**GOAL OF THE EXERCISE:**
Echo every one of the entries below back word for word, without changing anything.

**EXCERPTED RECORDS:**
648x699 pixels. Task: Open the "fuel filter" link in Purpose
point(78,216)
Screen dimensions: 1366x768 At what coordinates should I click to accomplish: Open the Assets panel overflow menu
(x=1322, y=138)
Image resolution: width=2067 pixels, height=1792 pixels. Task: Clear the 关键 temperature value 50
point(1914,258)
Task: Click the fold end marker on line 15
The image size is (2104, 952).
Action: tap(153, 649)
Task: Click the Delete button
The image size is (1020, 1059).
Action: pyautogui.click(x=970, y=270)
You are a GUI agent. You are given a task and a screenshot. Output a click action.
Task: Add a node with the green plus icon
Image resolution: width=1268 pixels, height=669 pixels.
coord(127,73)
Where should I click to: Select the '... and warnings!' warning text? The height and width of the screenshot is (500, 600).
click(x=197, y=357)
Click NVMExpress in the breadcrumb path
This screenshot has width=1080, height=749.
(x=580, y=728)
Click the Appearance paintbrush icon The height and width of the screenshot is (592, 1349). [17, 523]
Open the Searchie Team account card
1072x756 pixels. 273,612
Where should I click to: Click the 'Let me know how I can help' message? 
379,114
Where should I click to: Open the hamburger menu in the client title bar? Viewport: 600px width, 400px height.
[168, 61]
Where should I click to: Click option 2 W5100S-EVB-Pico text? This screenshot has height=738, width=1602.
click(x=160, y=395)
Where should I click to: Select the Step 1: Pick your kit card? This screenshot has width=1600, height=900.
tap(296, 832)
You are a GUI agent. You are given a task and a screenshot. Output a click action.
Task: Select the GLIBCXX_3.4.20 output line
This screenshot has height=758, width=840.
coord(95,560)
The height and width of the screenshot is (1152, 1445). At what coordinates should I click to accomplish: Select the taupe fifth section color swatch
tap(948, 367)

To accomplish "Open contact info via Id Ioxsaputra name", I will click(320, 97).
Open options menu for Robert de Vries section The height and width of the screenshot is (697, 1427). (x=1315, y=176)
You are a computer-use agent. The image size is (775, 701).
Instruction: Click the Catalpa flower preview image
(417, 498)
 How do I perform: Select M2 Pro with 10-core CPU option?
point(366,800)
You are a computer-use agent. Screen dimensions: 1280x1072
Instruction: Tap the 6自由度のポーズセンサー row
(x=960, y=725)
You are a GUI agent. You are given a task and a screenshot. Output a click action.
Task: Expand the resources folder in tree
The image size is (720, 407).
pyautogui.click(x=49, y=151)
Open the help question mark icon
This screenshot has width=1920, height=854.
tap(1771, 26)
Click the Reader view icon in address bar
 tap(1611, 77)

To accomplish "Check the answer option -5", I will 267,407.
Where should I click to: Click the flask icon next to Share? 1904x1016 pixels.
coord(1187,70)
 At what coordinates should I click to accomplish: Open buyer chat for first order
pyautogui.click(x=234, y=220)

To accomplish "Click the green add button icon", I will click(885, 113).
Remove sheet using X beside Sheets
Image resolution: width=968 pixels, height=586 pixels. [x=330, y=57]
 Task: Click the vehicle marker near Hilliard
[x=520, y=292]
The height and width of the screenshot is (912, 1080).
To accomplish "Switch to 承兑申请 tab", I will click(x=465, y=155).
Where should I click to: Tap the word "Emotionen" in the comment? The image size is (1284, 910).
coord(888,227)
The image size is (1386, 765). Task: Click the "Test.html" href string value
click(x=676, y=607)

**EXERCISE SOLUTION:**
648x699 pixels. Task: Open the "fuel filter" link in Purpose
point(78,216)
Screen dimensions: 1366x768 At what coordinates should I click to accomplish: Open the Assets panel overflow menu
(x=1322, y=138)
Image resolution: width=2067 pixels, height=1792 pixels. Task: Clear the 关键 temperature value 50
point(1914,258)
Task: Click the fold end marker on line 15
The image size is (2104, 952).
Action: tap(153, 649)
Task: Click the Delete button
The image size is (1020, 1059).
Action: pyautogui.click(x=970, y=270)
You are a GUI agent. You are given a task and a screenshot. Output a click action.
Task: Add a node with the green plus icon
Image resolution: width=1268 pixels, height=669 pixels.
coord(127,73)
Where should I click to: Select the '... and warnings!' warning text? The height and width of the screenshot is (500, 600).
click(x=197, y=357)
Click NVMExpress in the breadcrumb path
This screenshot has width=1080, height=749.
(x=580, y=728)
Click the Appearance paintbrush icon The height and width of the screenshot is (592, 1349). [17, 523]
Open the Searchie Team account card
1072x756 pixels. 273,612
Where should I click to: Click the 'Let me know how I can help' message? 
379,114
Where should I click to: Open the hamburger menu in the client title bar? Viewport: 600px width, 400px height.
[168, 61]
Where should I click to: Click option 2 W5100S-EVB-Pico text? This screenshot has height=738, width=1602.
click(x=160, y=395)
Where should I click to: Select the Step 1: Pick your kit card? This screenshot has width=1600, height=900.
tap(296, 832)
You are a GUI agent. You are given a task and a screenshot. Output a click action.
Task: Select the GLIBCXX_3.4.20 output line
This screenshot has height=758, width=840.
coord(95,560)
The height and width of the screenshot is (1152, 1445). At what coordinates should I click to accomplish: Select the taupe fifth section color swatch
tap(948, 367)

To accomplish "Open contact info via Id Ioxsaputra name", I will click(320, 97).
Open options menu for Robert de Vries section The height and width of the screenshot is (697, 1427). (x=1315, y=176)
You are a computer-use agent. The image size is (775, 701).
Instruction: Click the Catalpa flower preview image
(417, 498)
 How do I perform: Select M2 Pro with 10-core CPU option?
point(366,800)
You are a computer-use agent. Screen dimensions: 1280x1072
Instruction: Tap the 6自由度のポーズセンサー row
(x=960, y=725)
You are a GUI agent. You are given a task and a screenshot. Output a click action.
Task: Expand the resources folder in tree
The image size is (720, 407).
pyautogui.click(x=49, y=151)
Open the help question mark icon
This screenshot has width=1920, height=854.
tap(1771, 26)
Click the Reader view icon in address bar
 tap(1611, 77)

To accomplish "Check the answer option -5", I will 267,407.
Where should I click to: Click the flask icon next to Share? 1904x1016 pixels.
coord(1187,70)
 At what coordinates should I click to accomplish: Open buyer chat for first order
pyautogui.click(x=234, y=220)

To accomplish "Click the green add button icon", I will click(885, 113).
Remove sheet using X beside Sheets
Image resolution: width=968 pixels, height=586 pixels. [x=330, y=57]
 Task: Click the vehicle marker near Hilliard
[x=520, y=292]
The height and width of the screenshot is (912, 1080).
To accomplish "Switch to 承兑申请 tab", I will click(x=465, y=155).
Where should I click to: Tap the word "Emotionen" in the comment? The image size is (1284, 910).
coord(888,227)
The image size is (1386, 765). Task: Click the "Test.html" href string value
click(x=676, y=607)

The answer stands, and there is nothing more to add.